Excerpted records
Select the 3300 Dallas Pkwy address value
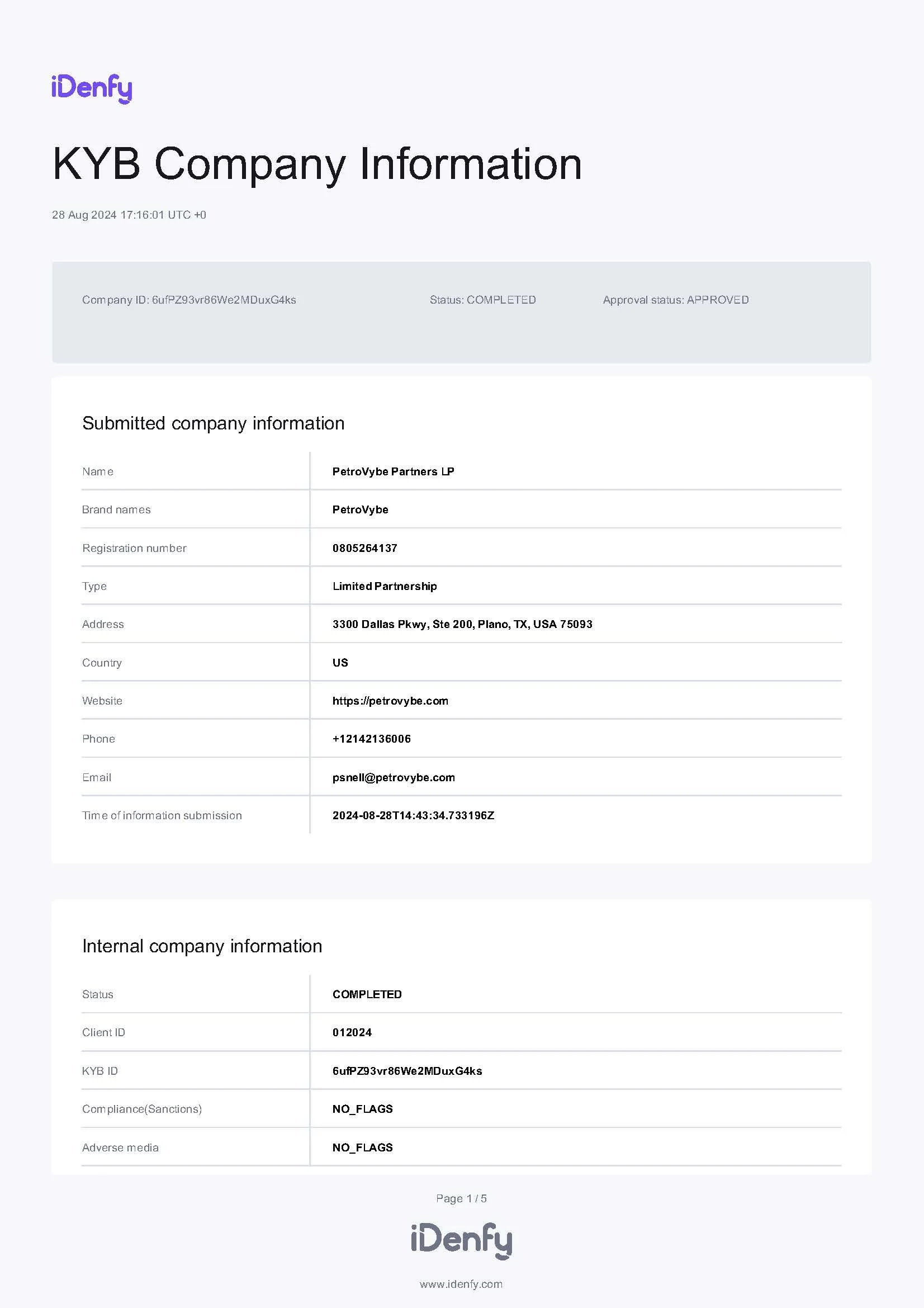 pyautogui.click(x=462, y=624)
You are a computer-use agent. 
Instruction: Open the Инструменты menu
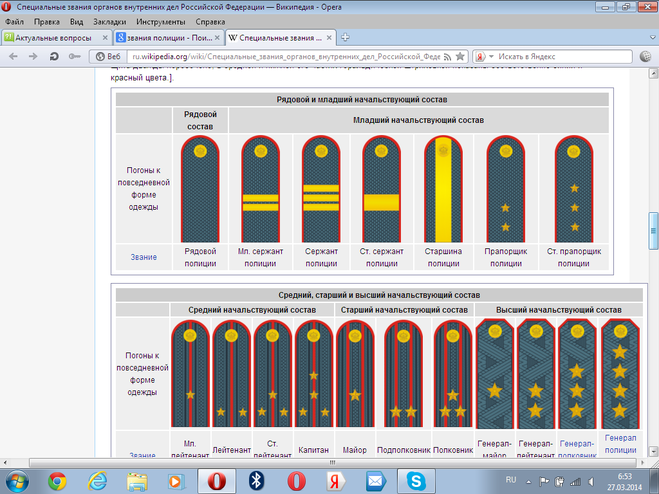click(x=160, y=21)
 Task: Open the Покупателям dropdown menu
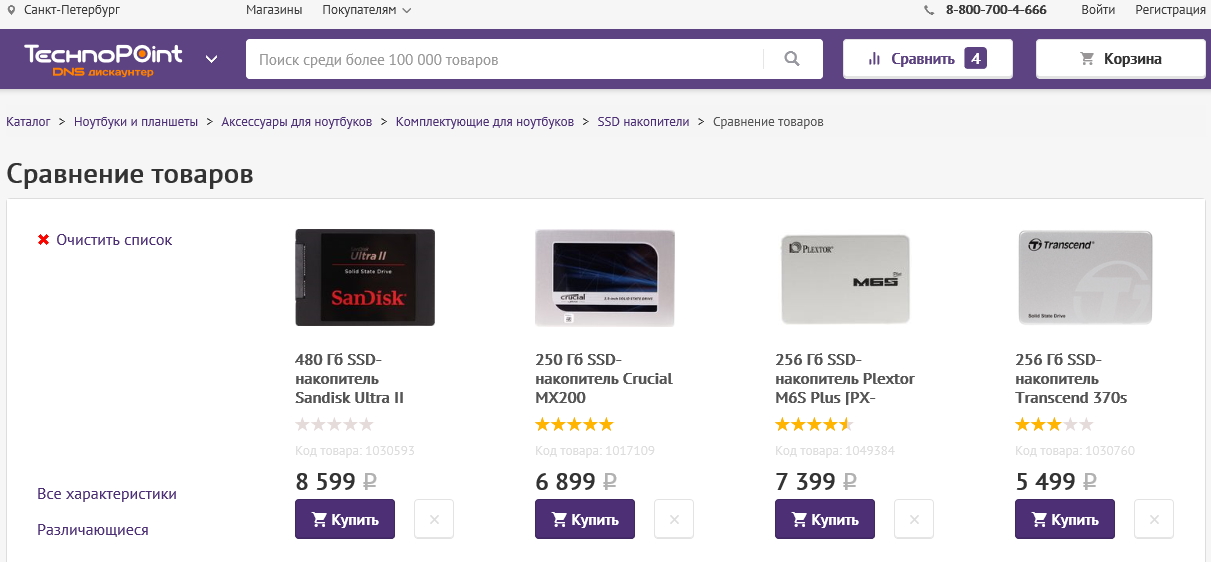(x=366, y=10)
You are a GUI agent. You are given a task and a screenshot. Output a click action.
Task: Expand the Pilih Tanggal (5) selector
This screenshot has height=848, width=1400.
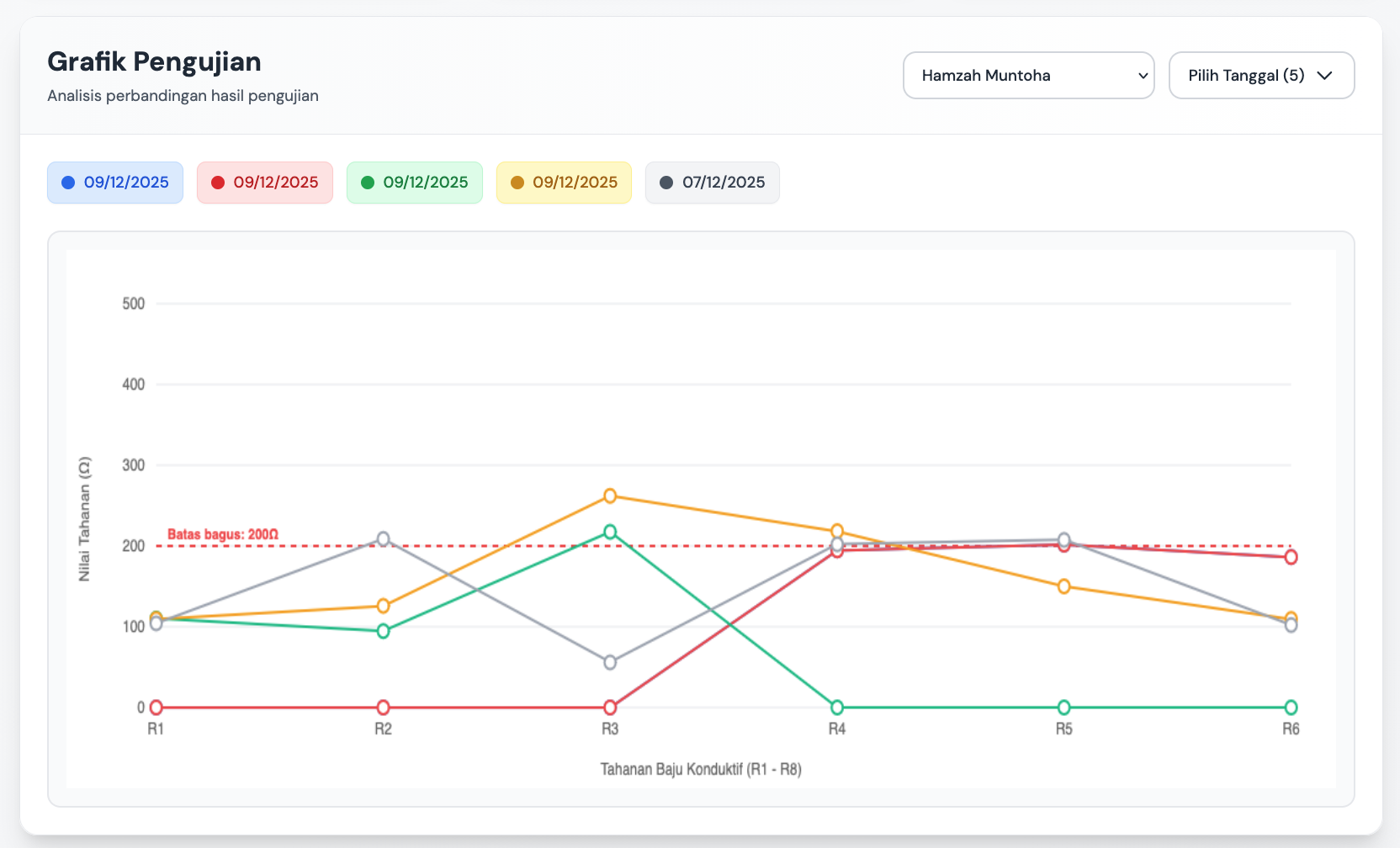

Exercise objective
Render the listing above as a numbered list, omitting any blank lines and leaving out the pictures.

Task output
1. Select the 3300 Dallas Pkwy address value
2.  pyautogui.click(x=462, y=624)
3. You are a computer-use agent. 
4. Instruction: Open the Инструменты menu
5. click(x=160, y=21)
6.  Task: Open the Покупателям dropdown menu
7. (x=366, y=10)
8. You are a GUI agent. You are given a task and a screenshot. Output a click action.
9. Task: Expand the Pilih Tanggal (5) selector
10. This screenshot has height=848, width=1400.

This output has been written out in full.